Hacker News new | ask | show | jobs
by orlp 1532 days ago
I don't know about a better book, but I do know how to generate a random float in [0, 1] very efficiently and accurately. A 2007 paper describing the technique is Generating Pseudo-random Floating-Point Value by Allen B. Downey. I have implemented it here in Rust: https://gist.github.com/orlp/121bb95361cc74b88aff79a7335a1a4.... This is for generating in [0, 1), but it is trivially changed to allow 1.0 by changing

    while exponent < -127 || exponent > -1 {
into

    while exponent < -127 {

It uses a single call to the RNG 255/256 = 99.61% of the time, if it has to use an extra RNG call the chance it then needs another after that is 2^-32, ad infinitum, which is negligible. More calls to the RNG could be needed if the exponent it generated was out of bounds which is also incredibly, incredibly unlikely (~2^-33 for [0, 1), ~2^-127 for [0, 1]). Thus the expected number of RNG calls is essentially just 255/256 + 2*1/256 ~= 1.00391.

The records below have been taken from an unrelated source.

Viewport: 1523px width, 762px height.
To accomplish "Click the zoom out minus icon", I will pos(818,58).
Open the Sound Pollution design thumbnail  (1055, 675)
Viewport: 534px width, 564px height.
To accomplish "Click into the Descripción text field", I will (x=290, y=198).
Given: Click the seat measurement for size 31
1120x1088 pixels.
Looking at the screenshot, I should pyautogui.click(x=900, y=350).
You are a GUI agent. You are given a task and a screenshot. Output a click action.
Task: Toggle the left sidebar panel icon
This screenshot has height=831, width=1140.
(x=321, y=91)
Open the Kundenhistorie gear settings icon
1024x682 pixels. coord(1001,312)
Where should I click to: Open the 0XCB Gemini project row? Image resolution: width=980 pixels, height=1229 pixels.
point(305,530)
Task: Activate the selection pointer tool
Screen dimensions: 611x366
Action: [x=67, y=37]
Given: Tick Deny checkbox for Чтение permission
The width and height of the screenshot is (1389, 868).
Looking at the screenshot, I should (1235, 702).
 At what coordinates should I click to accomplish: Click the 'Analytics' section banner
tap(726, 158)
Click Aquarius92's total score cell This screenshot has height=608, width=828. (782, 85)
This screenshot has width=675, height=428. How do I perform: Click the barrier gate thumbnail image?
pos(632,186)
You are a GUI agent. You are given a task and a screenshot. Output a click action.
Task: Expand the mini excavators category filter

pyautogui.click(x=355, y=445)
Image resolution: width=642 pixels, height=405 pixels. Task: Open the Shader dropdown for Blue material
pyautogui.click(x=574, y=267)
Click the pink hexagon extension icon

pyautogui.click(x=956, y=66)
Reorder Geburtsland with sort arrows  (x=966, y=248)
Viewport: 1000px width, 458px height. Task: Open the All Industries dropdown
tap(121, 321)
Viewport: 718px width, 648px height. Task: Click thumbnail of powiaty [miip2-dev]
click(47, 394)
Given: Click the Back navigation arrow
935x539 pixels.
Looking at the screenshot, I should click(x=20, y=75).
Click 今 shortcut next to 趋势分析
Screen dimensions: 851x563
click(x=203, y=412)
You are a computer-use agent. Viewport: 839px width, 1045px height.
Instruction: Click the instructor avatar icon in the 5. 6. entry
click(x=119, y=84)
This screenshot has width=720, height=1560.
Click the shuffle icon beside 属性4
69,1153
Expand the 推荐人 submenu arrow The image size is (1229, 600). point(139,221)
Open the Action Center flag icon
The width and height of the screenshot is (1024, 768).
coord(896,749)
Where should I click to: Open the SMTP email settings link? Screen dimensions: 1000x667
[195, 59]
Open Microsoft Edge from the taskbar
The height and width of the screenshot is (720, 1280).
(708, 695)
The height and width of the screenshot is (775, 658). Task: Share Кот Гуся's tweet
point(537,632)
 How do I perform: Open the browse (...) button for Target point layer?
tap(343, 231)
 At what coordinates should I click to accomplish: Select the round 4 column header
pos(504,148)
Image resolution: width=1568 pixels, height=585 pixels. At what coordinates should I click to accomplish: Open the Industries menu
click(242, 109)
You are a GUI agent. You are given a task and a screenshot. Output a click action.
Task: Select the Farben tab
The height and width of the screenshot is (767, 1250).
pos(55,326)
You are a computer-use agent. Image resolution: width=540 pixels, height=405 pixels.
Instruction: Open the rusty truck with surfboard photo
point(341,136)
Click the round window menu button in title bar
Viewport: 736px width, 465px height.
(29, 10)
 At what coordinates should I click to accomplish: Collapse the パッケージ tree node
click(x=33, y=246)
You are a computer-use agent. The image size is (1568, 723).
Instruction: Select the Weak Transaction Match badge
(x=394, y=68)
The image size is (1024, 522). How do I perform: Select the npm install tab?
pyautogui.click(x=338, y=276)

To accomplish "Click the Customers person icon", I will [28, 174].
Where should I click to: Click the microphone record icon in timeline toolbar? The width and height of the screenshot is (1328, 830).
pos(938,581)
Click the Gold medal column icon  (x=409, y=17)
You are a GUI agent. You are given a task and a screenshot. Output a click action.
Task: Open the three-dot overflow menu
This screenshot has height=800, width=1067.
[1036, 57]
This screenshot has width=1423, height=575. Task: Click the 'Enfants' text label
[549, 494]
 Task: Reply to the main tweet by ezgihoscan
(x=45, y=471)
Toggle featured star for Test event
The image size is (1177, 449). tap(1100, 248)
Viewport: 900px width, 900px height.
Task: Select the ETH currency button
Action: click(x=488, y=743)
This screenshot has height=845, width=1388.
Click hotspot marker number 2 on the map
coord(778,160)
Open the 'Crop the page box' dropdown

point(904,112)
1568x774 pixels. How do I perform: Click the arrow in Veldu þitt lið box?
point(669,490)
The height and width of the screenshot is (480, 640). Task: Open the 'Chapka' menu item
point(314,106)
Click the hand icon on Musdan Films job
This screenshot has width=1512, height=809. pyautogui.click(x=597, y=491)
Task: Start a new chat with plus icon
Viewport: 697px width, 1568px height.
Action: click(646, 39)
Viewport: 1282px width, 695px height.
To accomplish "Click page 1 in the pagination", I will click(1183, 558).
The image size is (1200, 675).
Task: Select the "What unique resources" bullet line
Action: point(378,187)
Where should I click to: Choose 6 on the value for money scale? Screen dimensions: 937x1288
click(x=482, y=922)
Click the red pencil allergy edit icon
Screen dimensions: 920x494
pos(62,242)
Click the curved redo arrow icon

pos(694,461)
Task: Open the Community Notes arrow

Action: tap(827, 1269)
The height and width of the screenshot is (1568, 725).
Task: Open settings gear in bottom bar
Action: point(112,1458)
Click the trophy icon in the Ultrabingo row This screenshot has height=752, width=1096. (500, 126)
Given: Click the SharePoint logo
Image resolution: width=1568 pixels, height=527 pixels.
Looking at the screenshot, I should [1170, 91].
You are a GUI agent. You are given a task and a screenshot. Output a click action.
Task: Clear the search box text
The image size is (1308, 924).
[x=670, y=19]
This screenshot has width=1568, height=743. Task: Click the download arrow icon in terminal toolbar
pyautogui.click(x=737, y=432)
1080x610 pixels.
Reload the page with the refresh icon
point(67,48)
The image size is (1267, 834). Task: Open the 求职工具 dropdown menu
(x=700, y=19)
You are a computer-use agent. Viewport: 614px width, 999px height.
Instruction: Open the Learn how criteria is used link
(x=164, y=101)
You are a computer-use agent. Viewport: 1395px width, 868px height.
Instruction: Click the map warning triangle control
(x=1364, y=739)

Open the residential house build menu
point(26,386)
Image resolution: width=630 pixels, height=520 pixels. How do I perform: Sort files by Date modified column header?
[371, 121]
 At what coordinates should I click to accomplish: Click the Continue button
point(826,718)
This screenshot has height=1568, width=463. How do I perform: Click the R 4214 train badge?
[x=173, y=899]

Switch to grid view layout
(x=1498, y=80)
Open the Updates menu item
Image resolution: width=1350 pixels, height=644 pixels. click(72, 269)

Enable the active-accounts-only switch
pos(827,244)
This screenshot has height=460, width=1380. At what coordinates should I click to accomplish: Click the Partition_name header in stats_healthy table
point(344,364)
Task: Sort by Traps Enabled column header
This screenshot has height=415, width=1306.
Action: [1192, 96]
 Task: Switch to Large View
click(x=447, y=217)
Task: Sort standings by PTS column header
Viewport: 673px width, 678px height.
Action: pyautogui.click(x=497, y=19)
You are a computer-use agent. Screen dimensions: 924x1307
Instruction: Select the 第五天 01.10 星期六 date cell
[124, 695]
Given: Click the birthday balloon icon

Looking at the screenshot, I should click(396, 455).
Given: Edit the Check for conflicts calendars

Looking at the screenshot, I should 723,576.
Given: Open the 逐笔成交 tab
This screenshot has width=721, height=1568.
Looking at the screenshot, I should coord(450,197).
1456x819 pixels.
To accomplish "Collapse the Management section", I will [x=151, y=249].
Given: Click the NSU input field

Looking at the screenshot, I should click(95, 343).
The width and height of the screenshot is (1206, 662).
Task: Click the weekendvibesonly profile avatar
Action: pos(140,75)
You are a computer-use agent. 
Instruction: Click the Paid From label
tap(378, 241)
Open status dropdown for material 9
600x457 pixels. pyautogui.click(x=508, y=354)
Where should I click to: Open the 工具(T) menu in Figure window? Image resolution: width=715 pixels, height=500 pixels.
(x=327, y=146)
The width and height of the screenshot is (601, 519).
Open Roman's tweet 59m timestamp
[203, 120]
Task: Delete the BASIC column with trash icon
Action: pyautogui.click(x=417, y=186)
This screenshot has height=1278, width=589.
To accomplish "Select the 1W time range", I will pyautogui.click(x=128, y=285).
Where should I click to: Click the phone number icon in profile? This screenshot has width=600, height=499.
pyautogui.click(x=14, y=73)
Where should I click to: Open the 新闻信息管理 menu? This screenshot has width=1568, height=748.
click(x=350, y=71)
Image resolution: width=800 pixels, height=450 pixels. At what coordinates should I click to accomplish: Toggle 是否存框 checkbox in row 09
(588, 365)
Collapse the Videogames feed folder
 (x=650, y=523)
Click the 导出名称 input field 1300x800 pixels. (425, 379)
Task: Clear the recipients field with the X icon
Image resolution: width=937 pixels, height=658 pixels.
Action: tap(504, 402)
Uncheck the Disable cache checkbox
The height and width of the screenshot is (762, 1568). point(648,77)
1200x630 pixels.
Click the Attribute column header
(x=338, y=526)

A friend of mine also made a blog post that includes another implementation and discusses it: https://lokathor.github.io/prng/.

The difference between this technique and virtually all others out there on the internet is that this one is actually unbiased and can generate every single possible floating point value in [0, 1). Unbiased here means that the procedure simulates picking a real number uniformly at random from [0, 1] (with infinite precision), and then rounding it to the closest floating point value. We don't have to use infinite RNG bits to generate our infinite precision real number because we only have to generate enough bits such that it is unambiguous which floating point number we round to. The actual number of RNG bits needed is constant in expectation (see above), but unbounded, because our real number could be arbitrarily close to the boundary between two floating point values.

3 comments

The Python docs¹ include an implementation of Allen Downey's algorithm:

    from random import Random
    from math import ldexp

    class FullRandom(Random):

        def random(self):
            mantissa = 0x10_0000_0000_0000 | self.getrandbits(52)
            exponent = -53
            x = 0
            while not x:
                x = self.getrandbits(32)
                exponent += x.bit_length() - 32
            return ldexp(mantissa, exponent)
¹ https://docs.python.org/3/library/random.html#recipes
That's almost correct, but not quite (depending on your definition of correct). It fails to account for the problem that Allen Downey's paper so carefully took care of. I think it's best shown with an image (exaggerated to have a 2-bit mantissa and 2-bit exponent):

https://i.imgur.com/5TerZkm.png

Top is Python, bottom is correctly rounding to nearest float. Python's implementation does not round correctly to the nearest floating point value, it floors. This means it oversamples those floating point numbers with mantissa 0, and can not sample an inclusive range at all.

That can't be right:

  // Returns k with probability 2^(k-1).
Did you mean 2^(-k-1)?
Yes, woops, fixed.
FWIW that algorithm for uniform floating-point sampling in [0,1] is actually originally due to: Walker, Alastair J. “Fast generation of uniformly distributed pseudorandom numbers with floating-point representation.” Electronics Letters 10 (1974): 533-534.